Zhike Lei Article on the Challenge of Retaining Reluctant Talent Published in the Harvard Business Review
As COVID-19 continues to shift the way people work, companies have found it harder and harder to onboard new, or retain existing, talent according to an article published by Zhike Lei, associate professor of applied behavioral science at the Pepperdine Graziadio Business School. Previously, some companies have successfully attracted new employees by offering one-time incentives like increased pay or sign-on bonuses. However, recently published research suggests this may not be the best approach.
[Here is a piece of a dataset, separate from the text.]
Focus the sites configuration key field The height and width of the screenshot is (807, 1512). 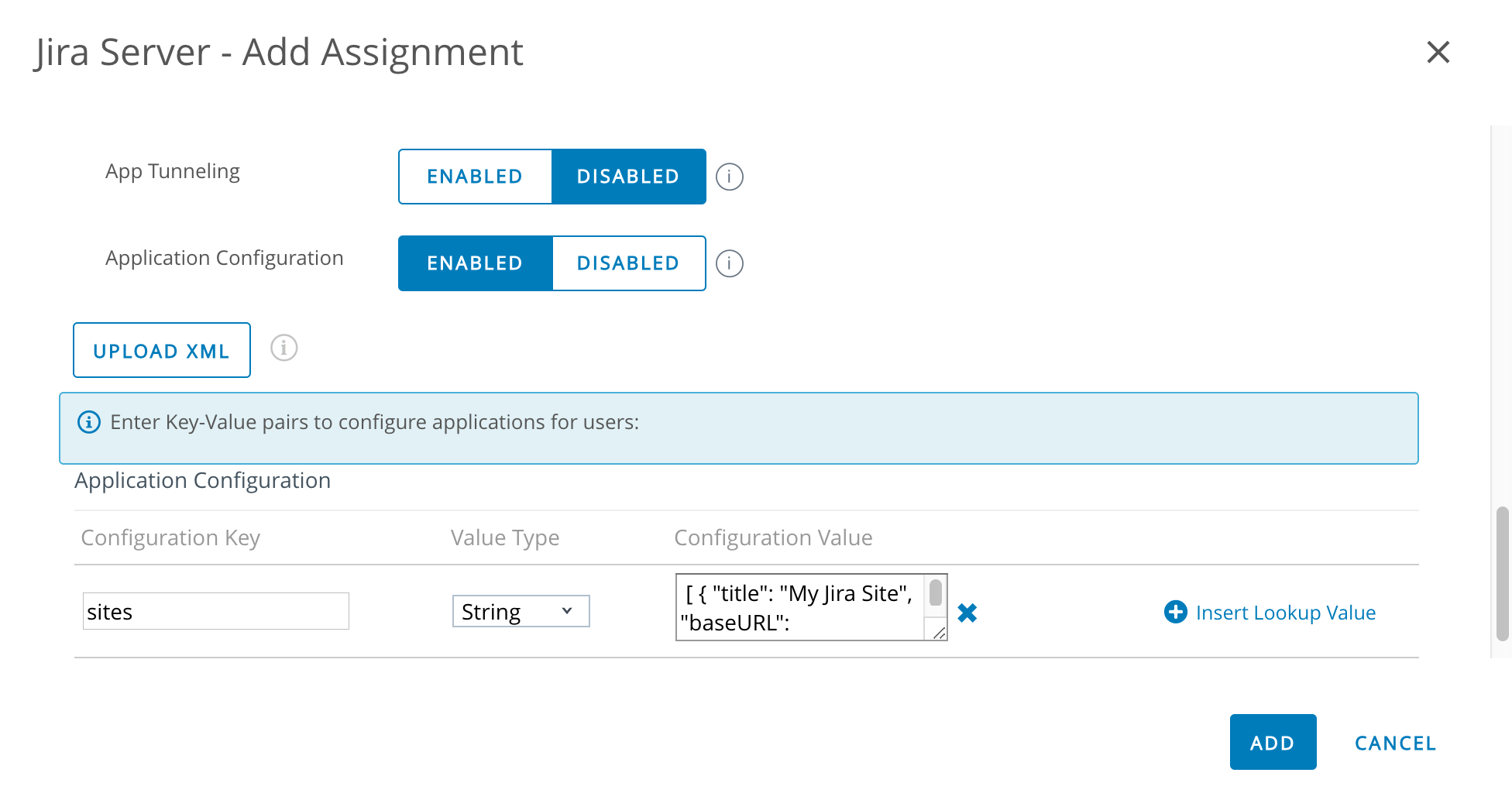pos(216,612)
Dr. Lei’s co-authored article, based on a two-year long study of more than 450 employees, found that, “While these approaches may be effective for filling vacant positions, they are unlikely to yield long-term employee engagement and high performance.” Instead, companies should consider the employees’ fit with the organization and employee relationships. Companies should also consider evaluating the effect of other factors such as raises, bonuses, training assessments, and peer evaluations, on employee retention.
“The pandemic changed how we work and how we view work. To reverse the tide of the Great Resignation, leaders need to center attention and energy on the conditions that will help employees enthusiastically, rather than reluctantly, stay and thrive — namely, a sense of fit and purpose, a support system at work and in the community, and personalized packages that would be hard to find anywhere else.”